Are You There, Metadata? It’s Me, the Bibliometrician

In a recent conversation with Dr. Isabella Peters, she mentioned:

“From article citation analysis, we know that citation and publication behavior is strongly discipline-dependent. The disciplines dictate where to publish, what to publish, what is okay to be cited, how long it takes to get published (and along with how long it takes to receive citations). Depending on the discipline, you get very different information of what is ‘normal’ (or what you can expect from the numbers).”

– Dr. Isabella Peters. Professor of Web Science.

Can we make the same statements about data citation and data publication behavior? And If so, what are data citation patterns in each discipline?. These questions are at the center of the ‘Meaningful Data Counts’ project that Dr. Stefanie Haustein and Dr. Isabella Peters lead. The project aims to provide empirical evidence on data usage and data citation behavior and improve the understanding of the role datasets play in scholarly communication. It will conduct empirical research using a mixed-methods approach combining survey research and semi-structured interviews to explain underlying motivations and behaviors with bibliometric analysis to discover data sharing and citation patterns.

For the bibliometrics analysis, the investigators are using the DataCite Metadata Corpus to search for these answers. The corpus is composed of all metadata deposits made by Datacite Members and their repositories. Unfortunately, not all DOI metadata deposits include disciplinary information, and even when it is present, it is not in a standardized fashion that would make it useful for Bibliometricians. According to a recent analysis, only around 6% of DOI metadata includes disciplinary information in a standard manner. The metadata completeness and shortage of conformance to a standard are a challenge to the Bibliometric analysis.

Distribution of standarised Datacite DOI metadata by Field of Science. Only a small percentage of the DOIs have metadata with standardized disciplinary information

How can repositories help?

Although DOI metadata does not have a standard vocabulary for the resource discipline, we can all help by using the same vocabulary recommendation. DataCite metadata has a very flexible Subject property, with sub-properties SubjectScheme, SchemeURI, and ValueURI that can allow the inclusion of any disciplinary vocabulary. There are many discipline classification schemes, but the most widely used generic classification scheme is the OECD Fields of Science classification with six top-level categories and 42 subcategories. As described in a July blog post [@], we are mapping, where possible, the controlled vocabularies for fields of science: OECD and we are re-indexing all our metadata to align with this standard vocabulary. And we encourage our members and their repositories to use this standard vocabulary when registering content with the DataCite APIs. Here are two examples of how to use it:

    <subject schemeURI="" subjectScheme="Fields of Science and Technology (FOS)">FOS: Economics and business</subject>


  subjects: [
      "subject": "FOS: Economics and business",
      "schemeUri": "",
      "subjectScheme": "Fields of Science and Technology (FOS)"

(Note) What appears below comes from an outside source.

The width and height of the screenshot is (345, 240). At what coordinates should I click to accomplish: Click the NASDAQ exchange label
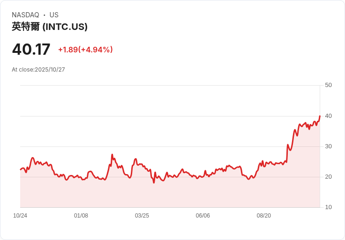pos(25,15)
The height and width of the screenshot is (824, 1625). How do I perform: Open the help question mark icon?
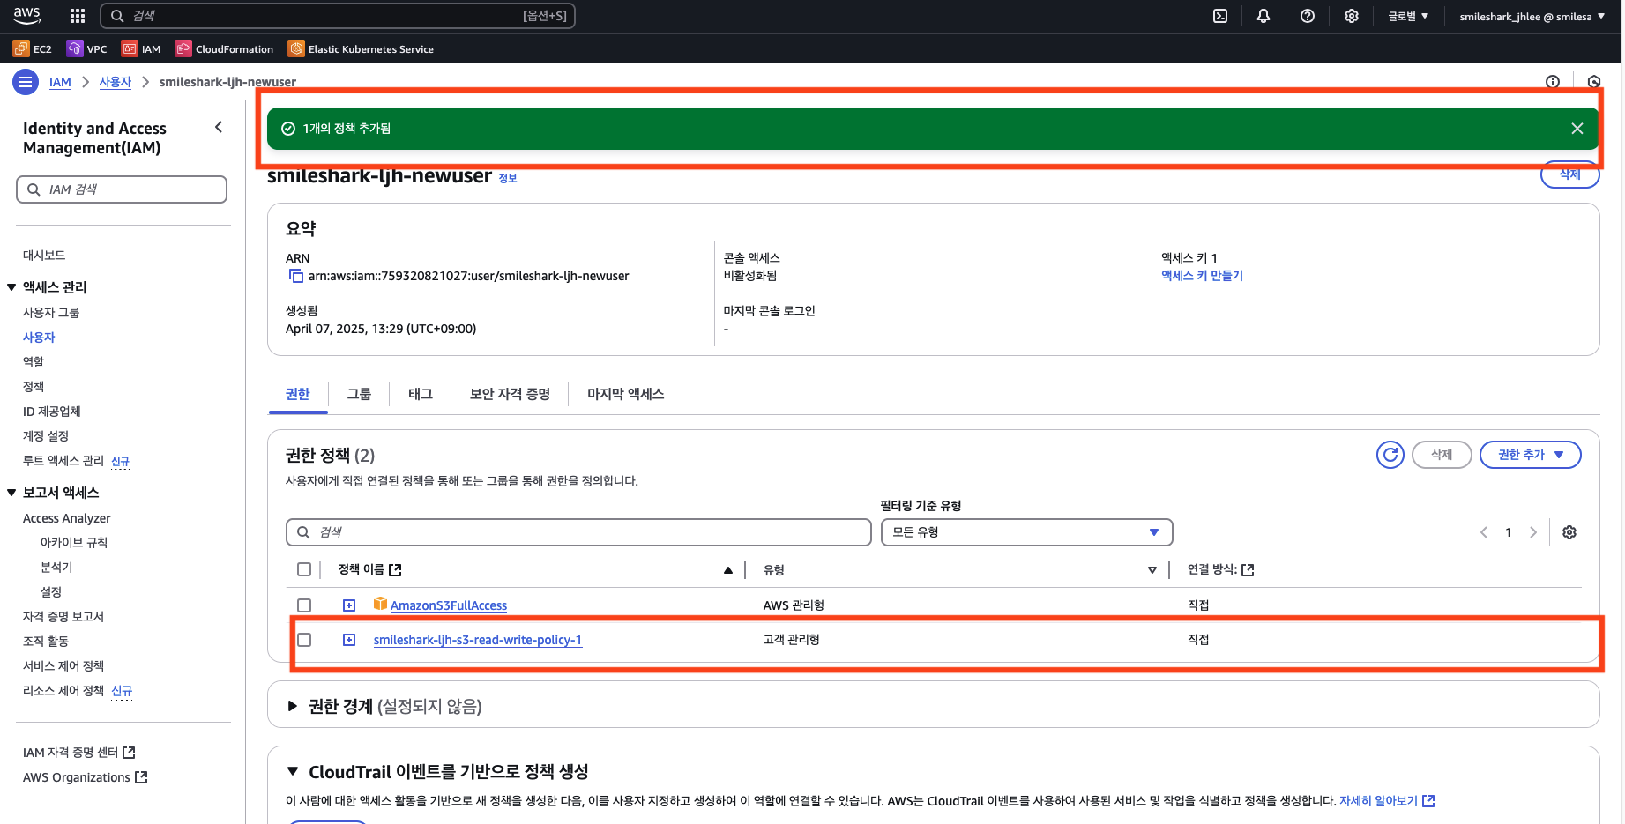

We are also supporting the Australian and New Zealand Standard Research Classification (ANZSRC) Fields of Research. Therefore if you use ANZSRC Fields of Research in DataCite metadata, we automatically map the metadata to the OECD Fields of Science category or subcategory.

Furthermore, we have implemented the OECD Fields of Science classification in the DOI form in Fabrica, and when you select a field of science using the form, you can be sure your metadata would be in standardized values.

DOI form with a selection of subject using the OECD Classification

If you lead a single discipline repository (e.g., AUSSDA, CCDC, etc.), you can significantly help by adopting the same classification to tag all their resources. In many cases, each category in the OECD Fields of Science classification is general enough to encapsulate all the resources in a single discipline repository. At first, classifying all your DOIs with the same category might not seem useful, but the aggregated effect can greatly help bibliometrics studies.

Both the vocabulary mapping and the DOI Form are available for all resource types (e.g., Text, Software, etc.); hence you can help classify DOIs for many resources, not only datasets.

Repositories learning from other repositories

A few repositories have already started to use a standardized disciplinary vocabulary. For example, Figshare uses the ANZSRC Fields of Research scheme, and DRYAD uses the OECD Fields of Science classification. Dryad’s Product Manager, Daniella Lowenberg, led the latter effort and recounts:

“While Dryad collected metadata that could help researchers understand what field the study was in (e.g., keywords, related journal, etc) Dryad had not previously collected any formal disciplinary classification. Implementation of OECD Fields of Science was a seamless feature add, and we look forward to classifying the entire Dryad corpus against these 42 Fields of Science. It’s essential that we do this to enhance the metadata that we contribute, to allow for larger bibliometric studies and discovery of our datasets”

– Dr. Daniela Lowenberg. Dryad’s Product Manager.

Dryad Metadata deposit page with discipline selection using the OECD classification.

Metadata completeness and conformance will continue to be a problem for Bibliometric studies. Nevertheless, DataCite and repositories can help by communicating and coordinating everybody’s efforts towards a more conformant and complete metadata corpus that can help the Bibliometrics community advance the understanding of citation and publishing behavior.